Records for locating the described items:
◇ ◇ ◇ ◇
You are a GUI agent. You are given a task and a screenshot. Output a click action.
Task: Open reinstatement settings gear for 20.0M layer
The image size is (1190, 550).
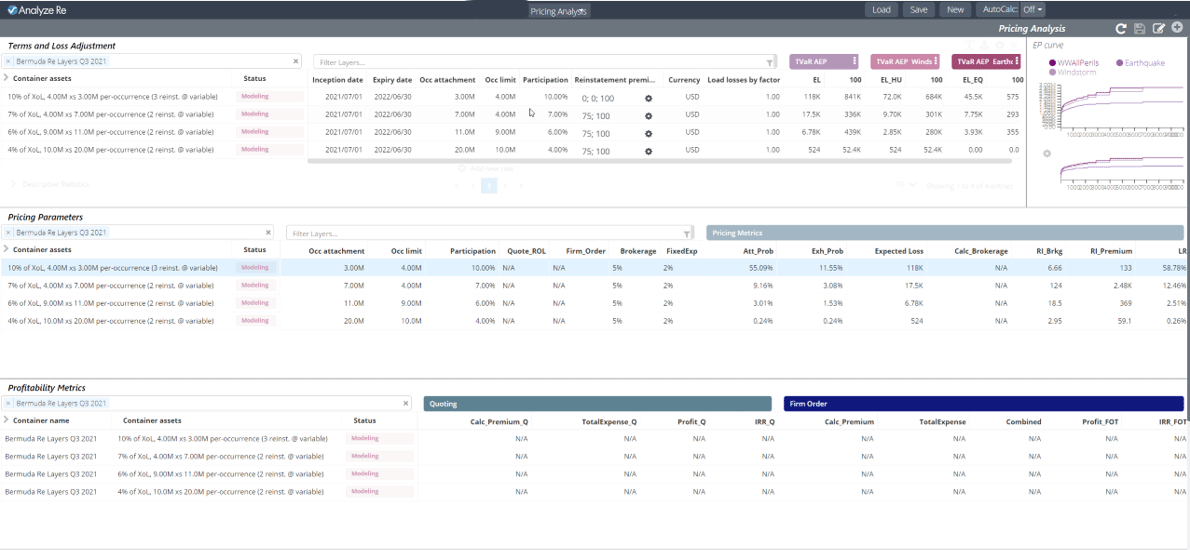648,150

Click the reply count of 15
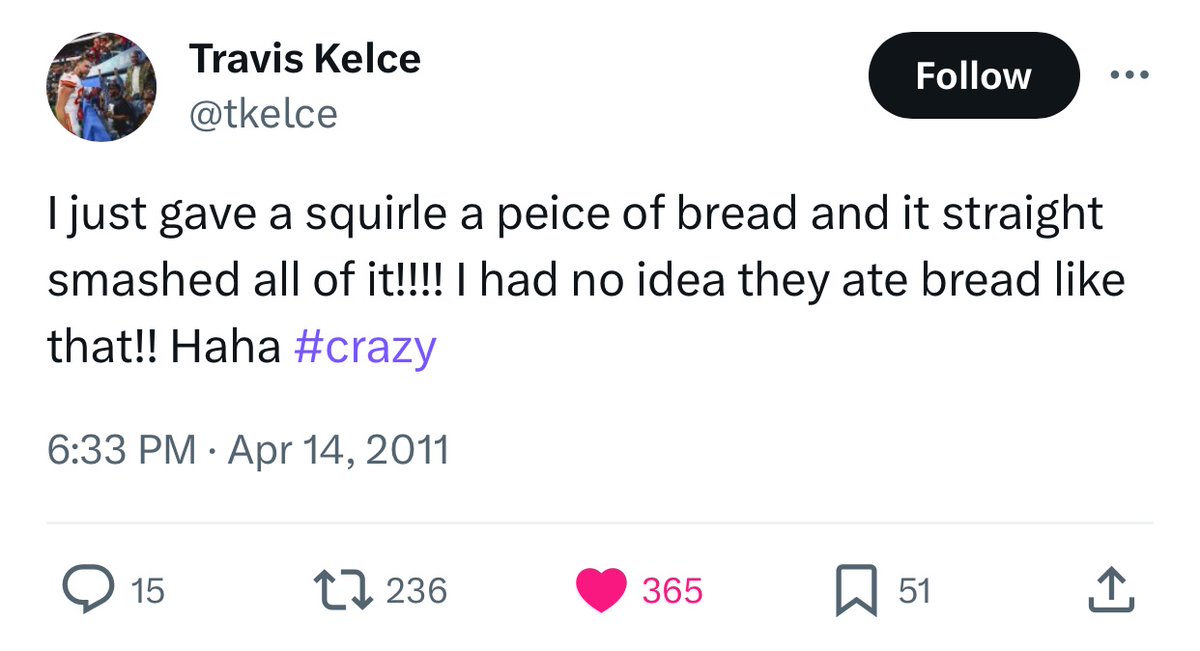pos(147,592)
◇ ◇ ◇ ◇
- [Objective] Convert the lines of the material above into a numbered list, skipping blank lines, and omit the pictures from your answer.

- [Answer for this exercise]
1. You are a GUI agent. You are given a task and a screenshot. Output a click action.
2. Task: Open reinstatement settings gear for 20.0M layer
3. The image size is (1190, 550).
4. 648,150
5. Click the reply count of 15
6. pos(147,592)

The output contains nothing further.